One weekend a year, Santa Claus hangs up his reins and keeps the sleigh in storage, opting instead to ride the rails and visit with children at the Nevada State Railroad Museum's Santa Train.
He's been doing for 18 years, and every year volunteer Terry Ward has been there to greet him. The 67-year-old Ward, himself donning a bushy salt-and-pepper beard, has been volunteering at the museum for 26 years.
"I am retired from (Nevada Department of Transportation), and I saw the trains running one day and said, 'Wow this is interesting! I'll do this for a couple of years,'" said Ward.
He is one of the 125 estimated active members of the Friends of the Nevada State Railroad Museum, a volunteer organization that supports the museum financially and with manpower. Only one other person has been volunteering as long as Ward: group President Ron Allen.
"It takes about 55 volunteers to make the Santa Train run, including people on the train, in the depot, the crossing guards and the 20 or so in the museum. All the people who are working are friends. It's a love for history and a love for trains, and it's about seeing that the public gets to see the old-time railroad," said Allen.
While Ward manned his post at the back of the first passenger cabin, the man of the hour, Santa Claus - who said he preferred to be called Nick - was refilling his bag of candy canes up front.

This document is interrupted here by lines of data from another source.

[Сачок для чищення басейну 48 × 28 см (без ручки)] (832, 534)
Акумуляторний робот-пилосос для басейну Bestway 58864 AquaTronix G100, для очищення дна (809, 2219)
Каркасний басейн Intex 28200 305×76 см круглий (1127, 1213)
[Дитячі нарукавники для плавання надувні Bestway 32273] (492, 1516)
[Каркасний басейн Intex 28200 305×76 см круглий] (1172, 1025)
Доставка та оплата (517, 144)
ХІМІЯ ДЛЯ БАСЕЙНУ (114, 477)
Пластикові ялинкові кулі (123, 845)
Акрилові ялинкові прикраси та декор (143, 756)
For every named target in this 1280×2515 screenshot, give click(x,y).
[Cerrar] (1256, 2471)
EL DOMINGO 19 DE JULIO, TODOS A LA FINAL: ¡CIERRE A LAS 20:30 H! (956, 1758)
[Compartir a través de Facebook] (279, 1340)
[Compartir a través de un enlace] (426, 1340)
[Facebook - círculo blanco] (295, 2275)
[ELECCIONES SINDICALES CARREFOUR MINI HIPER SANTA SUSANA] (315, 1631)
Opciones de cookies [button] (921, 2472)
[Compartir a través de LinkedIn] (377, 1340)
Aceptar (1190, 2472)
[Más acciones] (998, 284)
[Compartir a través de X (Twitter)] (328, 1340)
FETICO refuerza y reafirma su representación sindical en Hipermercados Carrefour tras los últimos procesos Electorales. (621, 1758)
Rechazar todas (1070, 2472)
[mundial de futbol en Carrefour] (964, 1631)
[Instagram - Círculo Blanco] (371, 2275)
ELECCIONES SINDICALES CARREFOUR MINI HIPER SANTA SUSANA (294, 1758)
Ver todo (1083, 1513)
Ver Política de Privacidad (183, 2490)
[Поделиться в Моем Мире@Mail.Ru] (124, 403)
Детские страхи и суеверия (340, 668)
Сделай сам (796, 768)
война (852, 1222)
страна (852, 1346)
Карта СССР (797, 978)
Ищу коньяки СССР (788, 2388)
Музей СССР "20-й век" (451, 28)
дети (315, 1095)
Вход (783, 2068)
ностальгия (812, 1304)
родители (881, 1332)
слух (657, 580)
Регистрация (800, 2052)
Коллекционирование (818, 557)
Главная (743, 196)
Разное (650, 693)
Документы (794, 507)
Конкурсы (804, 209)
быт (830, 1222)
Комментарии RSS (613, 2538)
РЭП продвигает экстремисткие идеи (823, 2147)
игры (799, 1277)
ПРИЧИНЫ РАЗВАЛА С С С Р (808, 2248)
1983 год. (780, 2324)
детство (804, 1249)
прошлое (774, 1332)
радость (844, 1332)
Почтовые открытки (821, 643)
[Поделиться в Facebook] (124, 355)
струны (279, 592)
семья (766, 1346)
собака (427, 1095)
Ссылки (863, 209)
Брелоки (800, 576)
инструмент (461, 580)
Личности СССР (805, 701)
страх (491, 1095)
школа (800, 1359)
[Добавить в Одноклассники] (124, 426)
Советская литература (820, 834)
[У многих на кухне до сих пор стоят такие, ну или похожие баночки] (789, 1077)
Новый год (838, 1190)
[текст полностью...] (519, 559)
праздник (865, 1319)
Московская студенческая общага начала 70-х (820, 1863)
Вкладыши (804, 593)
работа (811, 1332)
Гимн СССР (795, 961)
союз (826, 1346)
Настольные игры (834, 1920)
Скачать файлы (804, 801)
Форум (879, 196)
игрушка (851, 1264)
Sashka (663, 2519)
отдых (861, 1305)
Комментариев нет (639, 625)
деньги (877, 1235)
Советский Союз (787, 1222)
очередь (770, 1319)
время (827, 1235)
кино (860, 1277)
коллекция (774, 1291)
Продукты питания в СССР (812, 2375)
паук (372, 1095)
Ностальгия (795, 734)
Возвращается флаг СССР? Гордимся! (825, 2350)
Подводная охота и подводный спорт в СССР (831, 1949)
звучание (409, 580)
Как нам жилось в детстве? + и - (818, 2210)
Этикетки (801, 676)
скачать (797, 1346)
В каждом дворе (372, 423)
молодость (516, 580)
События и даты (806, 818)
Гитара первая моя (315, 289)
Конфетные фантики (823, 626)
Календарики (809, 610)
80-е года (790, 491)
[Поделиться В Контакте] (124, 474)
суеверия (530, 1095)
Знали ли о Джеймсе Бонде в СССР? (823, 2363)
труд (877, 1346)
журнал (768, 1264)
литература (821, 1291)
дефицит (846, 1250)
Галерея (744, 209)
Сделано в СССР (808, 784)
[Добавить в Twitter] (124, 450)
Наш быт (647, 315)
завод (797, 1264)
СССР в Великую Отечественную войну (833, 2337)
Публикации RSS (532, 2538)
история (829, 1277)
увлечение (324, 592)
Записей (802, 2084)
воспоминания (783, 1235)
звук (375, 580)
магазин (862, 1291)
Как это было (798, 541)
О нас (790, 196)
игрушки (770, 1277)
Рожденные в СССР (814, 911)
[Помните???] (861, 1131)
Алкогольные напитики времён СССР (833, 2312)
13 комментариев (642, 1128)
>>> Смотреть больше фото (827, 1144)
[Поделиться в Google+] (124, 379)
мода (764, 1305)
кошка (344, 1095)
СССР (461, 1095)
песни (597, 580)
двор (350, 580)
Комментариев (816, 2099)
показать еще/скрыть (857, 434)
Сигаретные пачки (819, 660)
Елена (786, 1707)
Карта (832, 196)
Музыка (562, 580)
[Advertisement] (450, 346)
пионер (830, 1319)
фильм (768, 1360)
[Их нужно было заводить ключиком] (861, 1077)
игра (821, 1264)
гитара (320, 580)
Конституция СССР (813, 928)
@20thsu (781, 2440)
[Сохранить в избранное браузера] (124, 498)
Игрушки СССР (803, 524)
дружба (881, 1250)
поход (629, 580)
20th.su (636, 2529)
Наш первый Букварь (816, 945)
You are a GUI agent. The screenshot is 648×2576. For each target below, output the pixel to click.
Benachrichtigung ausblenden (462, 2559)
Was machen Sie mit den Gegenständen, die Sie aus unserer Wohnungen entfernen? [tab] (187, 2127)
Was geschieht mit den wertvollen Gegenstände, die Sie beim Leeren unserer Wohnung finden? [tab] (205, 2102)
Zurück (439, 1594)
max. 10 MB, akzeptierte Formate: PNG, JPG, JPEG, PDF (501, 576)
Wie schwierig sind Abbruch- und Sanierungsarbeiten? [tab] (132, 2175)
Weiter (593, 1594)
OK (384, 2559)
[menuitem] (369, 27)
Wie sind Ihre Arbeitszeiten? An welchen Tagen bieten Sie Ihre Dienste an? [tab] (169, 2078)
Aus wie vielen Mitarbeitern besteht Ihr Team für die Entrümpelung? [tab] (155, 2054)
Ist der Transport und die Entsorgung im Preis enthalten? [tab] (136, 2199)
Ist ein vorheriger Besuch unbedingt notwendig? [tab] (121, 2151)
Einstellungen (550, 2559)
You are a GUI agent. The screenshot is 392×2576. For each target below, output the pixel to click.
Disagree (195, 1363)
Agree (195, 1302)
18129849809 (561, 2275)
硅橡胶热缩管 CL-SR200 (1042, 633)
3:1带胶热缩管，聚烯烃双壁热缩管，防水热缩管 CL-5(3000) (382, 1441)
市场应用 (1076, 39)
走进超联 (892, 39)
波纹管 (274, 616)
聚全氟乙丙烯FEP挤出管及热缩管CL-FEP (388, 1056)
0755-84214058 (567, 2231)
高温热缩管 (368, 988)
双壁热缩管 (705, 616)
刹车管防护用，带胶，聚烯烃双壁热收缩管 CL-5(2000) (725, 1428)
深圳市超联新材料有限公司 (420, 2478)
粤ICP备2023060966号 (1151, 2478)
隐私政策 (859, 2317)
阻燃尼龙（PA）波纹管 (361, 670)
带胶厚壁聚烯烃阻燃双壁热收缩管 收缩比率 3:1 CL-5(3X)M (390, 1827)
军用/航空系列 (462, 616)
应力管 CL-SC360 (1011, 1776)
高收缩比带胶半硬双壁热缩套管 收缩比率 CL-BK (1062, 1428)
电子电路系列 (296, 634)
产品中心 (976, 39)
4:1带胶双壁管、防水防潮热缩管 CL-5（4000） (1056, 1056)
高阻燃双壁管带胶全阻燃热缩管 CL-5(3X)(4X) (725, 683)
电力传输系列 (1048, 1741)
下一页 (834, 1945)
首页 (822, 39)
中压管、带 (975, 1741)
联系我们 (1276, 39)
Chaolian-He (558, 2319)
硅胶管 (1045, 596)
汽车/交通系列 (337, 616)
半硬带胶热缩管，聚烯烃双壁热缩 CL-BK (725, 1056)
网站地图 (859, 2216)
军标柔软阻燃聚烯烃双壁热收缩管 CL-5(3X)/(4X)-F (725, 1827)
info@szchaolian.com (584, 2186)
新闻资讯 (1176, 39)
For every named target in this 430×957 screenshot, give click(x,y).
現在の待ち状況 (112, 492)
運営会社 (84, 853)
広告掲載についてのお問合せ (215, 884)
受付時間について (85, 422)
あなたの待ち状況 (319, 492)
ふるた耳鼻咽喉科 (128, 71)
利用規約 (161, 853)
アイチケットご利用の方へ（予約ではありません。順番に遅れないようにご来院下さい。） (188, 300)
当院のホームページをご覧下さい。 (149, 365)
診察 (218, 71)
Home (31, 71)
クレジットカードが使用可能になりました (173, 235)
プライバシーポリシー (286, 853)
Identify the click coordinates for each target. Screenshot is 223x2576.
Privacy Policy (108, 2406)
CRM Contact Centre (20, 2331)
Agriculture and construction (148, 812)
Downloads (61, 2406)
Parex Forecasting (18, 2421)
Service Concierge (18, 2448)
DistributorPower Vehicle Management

"I've done it for five years, and I do it for the children. For the smiles, the hugs and the kids in general, you just can't describe it," said Santa, whose alias is Nick McGahuey of Carson City.
As he entered the first car, brothers Luis Loe Jr., 4, and Donovan Loe, 2, were first in line to wish Santa a merry Christmas and tell him what they really wanted - "Fantastic Four," the movie.
As he exited the first car, Santa turned and wished all a merry Christmas.
"Be good now, because I know where you live," he warned.
While the train continued to lumber on, 7-year-old Haley Robbins waited patiently, eyes darting toward the door, waiting for Santa to appear so she could tell him her wish.
"I want a Pegasus Barbie with a purple dress," said Robbins.
As he continued his journey through the cars, Santa said he hoped to get a message across to children and adults alike.
"As children, be what you are because the love is on the inside and as adults, remember your childhood," said Santa.
Outside the warmth of the cars, Ward just smiled as another group of children climbed aboard.
"Every year I say I'm done, and every spring I'm back playing trains," he said.